Within the records below is a range that opens at the line with "Task: Tap Manchester" and closes at the line with "Task: Select the ISO folder on the desktop". Return that range word for word, both ends included, and only that range.

______

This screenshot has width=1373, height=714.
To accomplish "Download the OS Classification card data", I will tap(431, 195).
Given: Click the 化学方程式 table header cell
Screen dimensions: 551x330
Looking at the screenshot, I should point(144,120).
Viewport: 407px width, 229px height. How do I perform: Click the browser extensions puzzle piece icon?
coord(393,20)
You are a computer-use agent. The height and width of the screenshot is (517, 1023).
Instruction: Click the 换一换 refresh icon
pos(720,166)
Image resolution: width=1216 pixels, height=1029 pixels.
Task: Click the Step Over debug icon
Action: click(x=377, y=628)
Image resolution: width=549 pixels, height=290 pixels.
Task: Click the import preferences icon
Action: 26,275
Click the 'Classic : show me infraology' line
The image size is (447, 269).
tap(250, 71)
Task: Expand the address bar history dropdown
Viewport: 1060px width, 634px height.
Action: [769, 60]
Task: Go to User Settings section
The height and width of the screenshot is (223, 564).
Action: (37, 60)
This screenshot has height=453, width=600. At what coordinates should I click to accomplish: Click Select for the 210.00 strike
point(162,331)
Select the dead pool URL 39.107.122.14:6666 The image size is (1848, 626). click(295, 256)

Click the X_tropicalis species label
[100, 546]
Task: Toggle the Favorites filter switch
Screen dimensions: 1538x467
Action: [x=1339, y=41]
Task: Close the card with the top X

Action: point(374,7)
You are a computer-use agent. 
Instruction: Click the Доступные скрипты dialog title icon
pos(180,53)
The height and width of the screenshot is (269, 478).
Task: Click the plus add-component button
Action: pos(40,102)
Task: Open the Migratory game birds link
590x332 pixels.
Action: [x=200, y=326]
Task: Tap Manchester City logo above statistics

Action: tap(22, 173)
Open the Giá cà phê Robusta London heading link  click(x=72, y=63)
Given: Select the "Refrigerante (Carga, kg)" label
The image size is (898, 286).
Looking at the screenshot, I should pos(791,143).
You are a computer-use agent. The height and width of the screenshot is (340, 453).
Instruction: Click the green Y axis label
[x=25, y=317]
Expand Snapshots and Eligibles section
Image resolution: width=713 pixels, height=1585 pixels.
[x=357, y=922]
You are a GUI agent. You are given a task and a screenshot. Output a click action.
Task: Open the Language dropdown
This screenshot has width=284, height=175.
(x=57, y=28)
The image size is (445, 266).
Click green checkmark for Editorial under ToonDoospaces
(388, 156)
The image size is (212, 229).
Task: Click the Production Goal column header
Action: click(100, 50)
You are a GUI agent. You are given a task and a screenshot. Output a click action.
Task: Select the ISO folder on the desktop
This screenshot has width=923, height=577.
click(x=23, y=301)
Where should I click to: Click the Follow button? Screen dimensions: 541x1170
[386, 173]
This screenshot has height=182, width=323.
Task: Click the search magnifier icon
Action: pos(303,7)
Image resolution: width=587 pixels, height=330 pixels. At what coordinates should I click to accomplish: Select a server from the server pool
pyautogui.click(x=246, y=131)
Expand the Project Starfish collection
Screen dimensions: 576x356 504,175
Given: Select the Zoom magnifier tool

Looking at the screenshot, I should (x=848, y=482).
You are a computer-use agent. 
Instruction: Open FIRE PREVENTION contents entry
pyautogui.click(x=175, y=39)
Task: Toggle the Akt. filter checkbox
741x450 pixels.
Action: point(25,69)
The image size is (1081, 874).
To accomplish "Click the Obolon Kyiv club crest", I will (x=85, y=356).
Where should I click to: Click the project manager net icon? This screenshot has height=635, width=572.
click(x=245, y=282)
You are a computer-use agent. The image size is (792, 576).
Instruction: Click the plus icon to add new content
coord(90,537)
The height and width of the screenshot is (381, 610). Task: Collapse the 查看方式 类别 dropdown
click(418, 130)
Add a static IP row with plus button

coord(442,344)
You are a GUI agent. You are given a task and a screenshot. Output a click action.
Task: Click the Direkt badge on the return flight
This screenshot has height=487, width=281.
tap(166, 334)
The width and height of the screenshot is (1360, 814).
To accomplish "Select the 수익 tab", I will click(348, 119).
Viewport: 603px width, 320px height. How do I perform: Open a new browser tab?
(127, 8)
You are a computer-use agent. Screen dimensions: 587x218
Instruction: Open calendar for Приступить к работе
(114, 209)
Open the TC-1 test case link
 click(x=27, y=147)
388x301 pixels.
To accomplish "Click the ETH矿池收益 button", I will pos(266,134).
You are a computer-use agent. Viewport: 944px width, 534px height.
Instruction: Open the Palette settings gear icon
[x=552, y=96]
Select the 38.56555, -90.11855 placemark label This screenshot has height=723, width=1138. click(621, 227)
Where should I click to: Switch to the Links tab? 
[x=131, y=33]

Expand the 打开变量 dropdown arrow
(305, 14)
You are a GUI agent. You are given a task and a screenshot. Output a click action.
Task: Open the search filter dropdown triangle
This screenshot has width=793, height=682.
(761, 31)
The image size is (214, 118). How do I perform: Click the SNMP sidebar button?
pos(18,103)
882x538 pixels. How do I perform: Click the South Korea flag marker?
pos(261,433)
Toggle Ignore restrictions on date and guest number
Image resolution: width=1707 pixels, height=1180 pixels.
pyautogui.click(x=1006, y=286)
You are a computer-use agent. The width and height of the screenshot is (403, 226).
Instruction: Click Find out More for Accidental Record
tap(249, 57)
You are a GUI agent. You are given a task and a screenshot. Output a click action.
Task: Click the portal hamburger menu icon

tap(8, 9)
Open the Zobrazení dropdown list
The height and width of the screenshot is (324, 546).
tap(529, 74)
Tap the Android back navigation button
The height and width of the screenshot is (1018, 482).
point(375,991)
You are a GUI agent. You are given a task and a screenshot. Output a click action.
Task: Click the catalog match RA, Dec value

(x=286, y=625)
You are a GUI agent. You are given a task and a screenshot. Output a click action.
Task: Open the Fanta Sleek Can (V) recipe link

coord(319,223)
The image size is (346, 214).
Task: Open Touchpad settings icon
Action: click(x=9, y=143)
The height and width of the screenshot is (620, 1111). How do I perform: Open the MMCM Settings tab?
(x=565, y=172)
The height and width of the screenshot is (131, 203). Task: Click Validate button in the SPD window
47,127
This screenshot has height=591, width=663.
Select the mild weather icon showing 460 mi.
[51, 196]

______

_Exercise answer_
Task: Tap Manchester City logo above statistics

Action: tap(22, 173)
Open the Giá cà phê Robusta London heading link  click(x=72, y=63)
Given: Select the "Refrigerante (Carga, kg)" label
The image size is (898, 286).
Looking at the screenshot, I should pos(791,143).
You are a computer-use agent. The height and width of the screenshot is (340, 453).
Instruction: Click the green Y axis label
[x=25, y=317]
Expand Snapshots and Eligibles section
Image resolution: width=713 pixels, height=1585 pixels.
[x=357, y=922]
You are a GUI agent. You are given a task and a screenshot. Output a click action.
Task: Open the Language dropdown
This screenshot has width=284, height=175.
(x=57, y=28)
The image size is (445, 266).
Click green checkmark for Editorial under ToonDoospaces
(388, 156)
The image size is (212, 229).
Task: Click the Production Goal column header
Action: click(100, 50)
You are a GUI agent. You are given a task and a screenshot. Output a click action.
Task: Select the ISO folder on the desktop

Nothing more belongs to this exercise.